METAMORPHOSES for symphony orchestra (2009-10)

The idea of writing a major new work for full symphony orchestra has been with me for some time. During the last decade or so I wrote several works which feature a symphony orchestra, but almost always in combination with either a solo instrument (piano and cello concertos) or other forces (such as Hymn to Ra for choir, soloists and orchestra). I was moved to pursue this ambition with more determination after a performance of my piano concerto Echo 13.7 which was received so well by musicians, conductor, artistic management and audience alike. The experience convinced me that a new work would easily find a home in the orchestra world. That sort of naivety, brought on by an archetypal enthusiasm and desire which so often is the motor of fresh and spontaneous creativity, may be typical of the mind of the artist, but proves to be of little consequence in the realities of today’s musical world, especially in the current brutal political and cultural climate.

Whoever I may eventually be able to win over with this score, will discover that I made extensive use of the experience I gained from my previous excursions into orchestral writing. I feel not only very much at home in the orchestra but love the exquisite variety of colours and textures that it allows for. Moreover, I am always picturing the musical connections that come into being between the musicians when designing a score, however far apart they are spread about in the ensemble. Isn’t this what a score ultimately boils down to: a scenario for interactions between the players?

Four movements constitute four different takes on the concept of metamorphosis. In biology these may be specific transformations of form such as from pupa to butterfly, from tadpole to frog etc. Ovid construed a plethora of transformations in his Metamorphoses, taking wild liberties with Greek mythology. Roughly, the title covers almost anything which undergoes change and, as such, can be stretched to mean a host of things and processes.

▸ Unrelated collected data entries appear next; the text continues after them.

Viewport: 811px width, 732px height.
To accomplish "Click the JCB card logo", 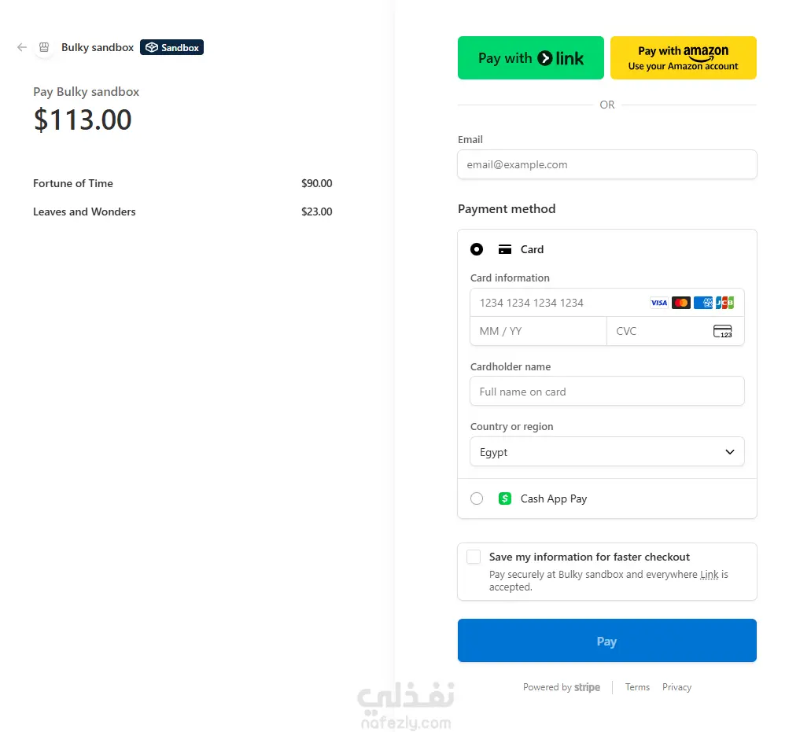I will (724, 303).
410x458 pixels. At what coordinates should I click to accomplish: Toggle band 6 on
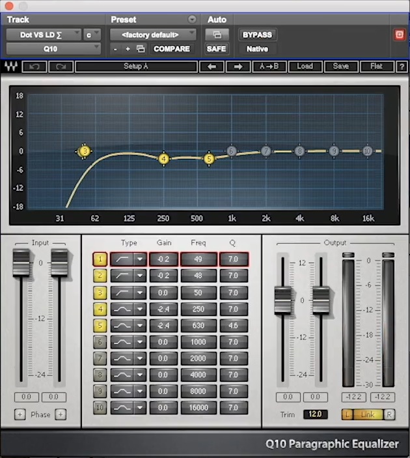point(100,342)
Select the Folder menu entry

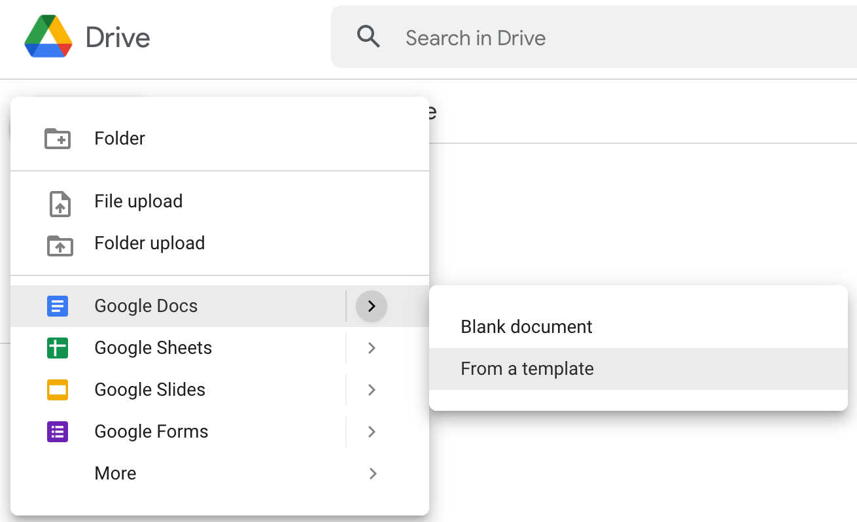(x=120, y=138)
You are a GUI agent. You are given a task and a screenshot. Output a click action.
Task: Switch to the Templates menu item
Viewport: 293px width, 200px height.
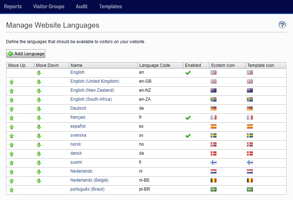(x=110, y=6)
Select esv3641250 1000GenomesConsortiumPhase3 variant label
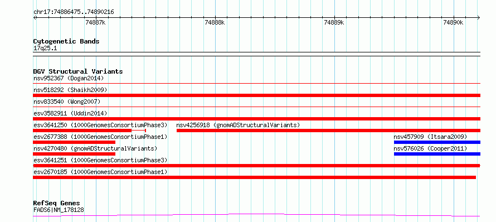This screenshot has width=496, height=222. (x=100, y=125)
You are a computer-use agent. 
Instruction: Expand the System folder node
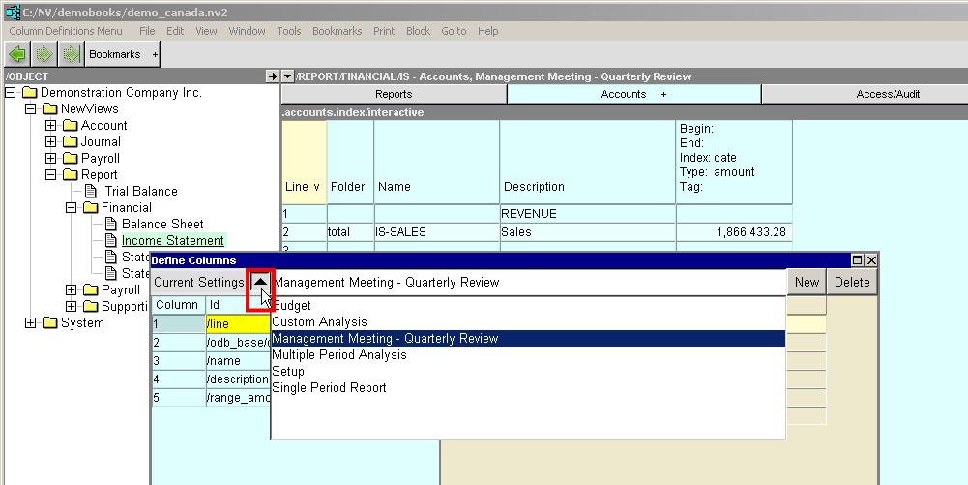(x=31, y=323)
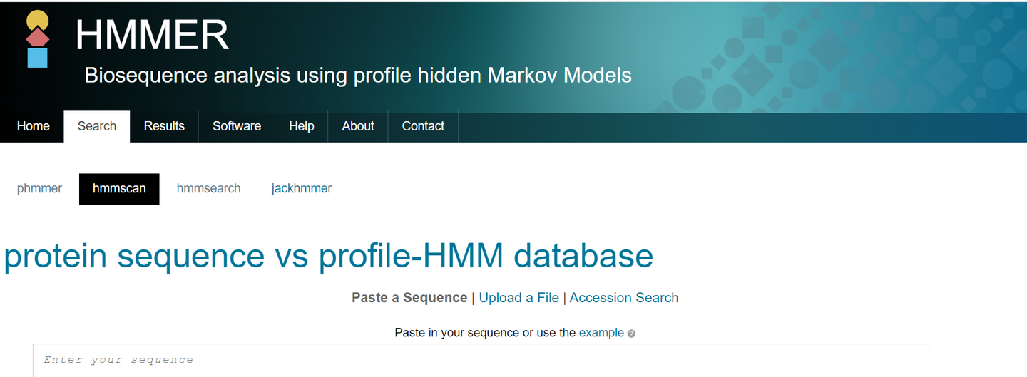Open the Upload a File option
Screen dimensions: 1027x377
[518, 298]
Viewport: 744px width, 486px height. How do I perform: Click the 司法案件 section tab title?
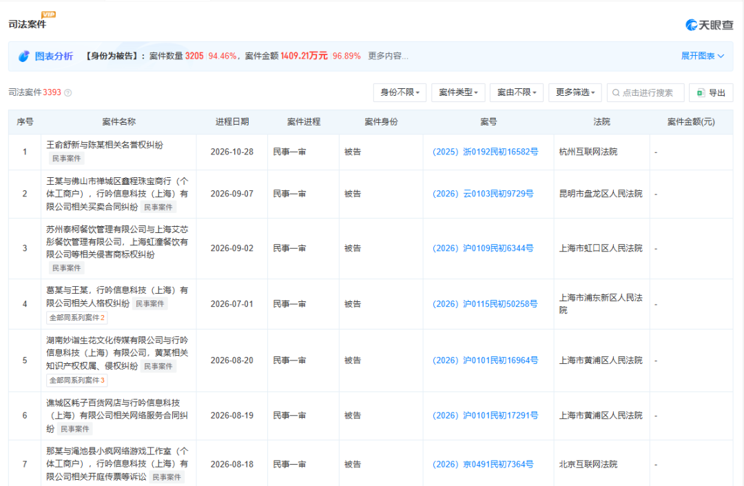coord(27,24)
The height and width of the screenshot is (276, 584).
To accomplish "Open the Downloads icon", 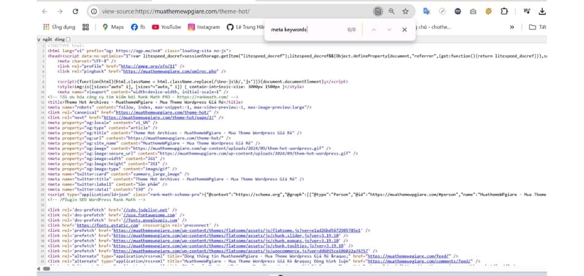I will 543,11.
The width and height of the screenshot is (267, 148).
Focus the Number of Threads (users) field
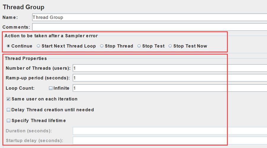(x=169, y=68)
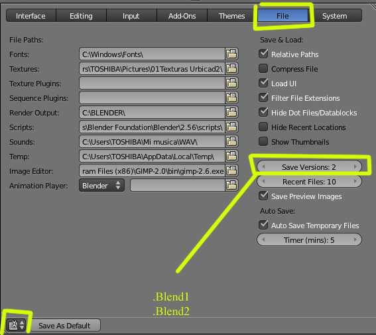Viewport: 376px width, 335px height.
Task: Decrease Recent Files with left arrow
Action: [263, 182]
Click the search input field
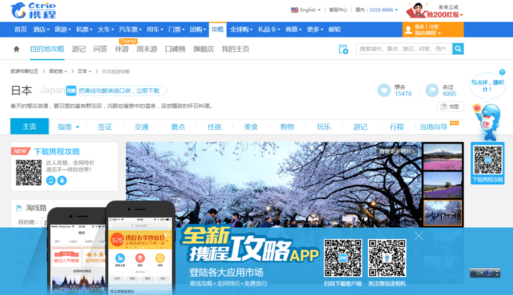 404,49
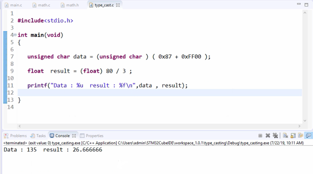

The titles of the individual movements mainly feature as labels with some poetic coherence and cover phenomena which all represent or cause transformation of one sort or another. The first movement was originally called Aurora Borealis, which is of course the spectacle of continuous transformations in the Northern Lights. The last movement clearly refers to the dynamics of spring, hence the subtitle which again has the ring of Stravinsky’s masterpiece, duly acknowledged in the Coda and elsewhere. References to other composers come and go but one stands out: Chopin, whose last movement of the great B-flat minor sonata features prominently and unashamedly in the middle of ‘efflorescence’ and gets a subtle make-over with slight touches of orchestral mascara. It is a tribute to the one composer who most illuminated and permeated my musical life from early childhood onward. The third movement can be regarded as the work’s ‘slow movement’ and movement 2 has certain characteristics of a scherzo. We are in symphonic territory.

The four movements are indicated with their theoretical durations:

  1. IRIDESCENCE – 8’23”
  2. INCANDESCENCE – 6’42”
  3. LUMINESCENCE – 8’39”
  4. EFFLORESCENCE – ‘Rise of Spring’ – 8’34”

These make for a total (theoretical) duration of 32’18” which, in practice and taking into account three intervals, amounts to approximately 35 minutes, give or take.

Metamorphoses was written with financial assistance from the Nederlands Fonds voor de Podiumkunsten (Performing Arts Fund NL).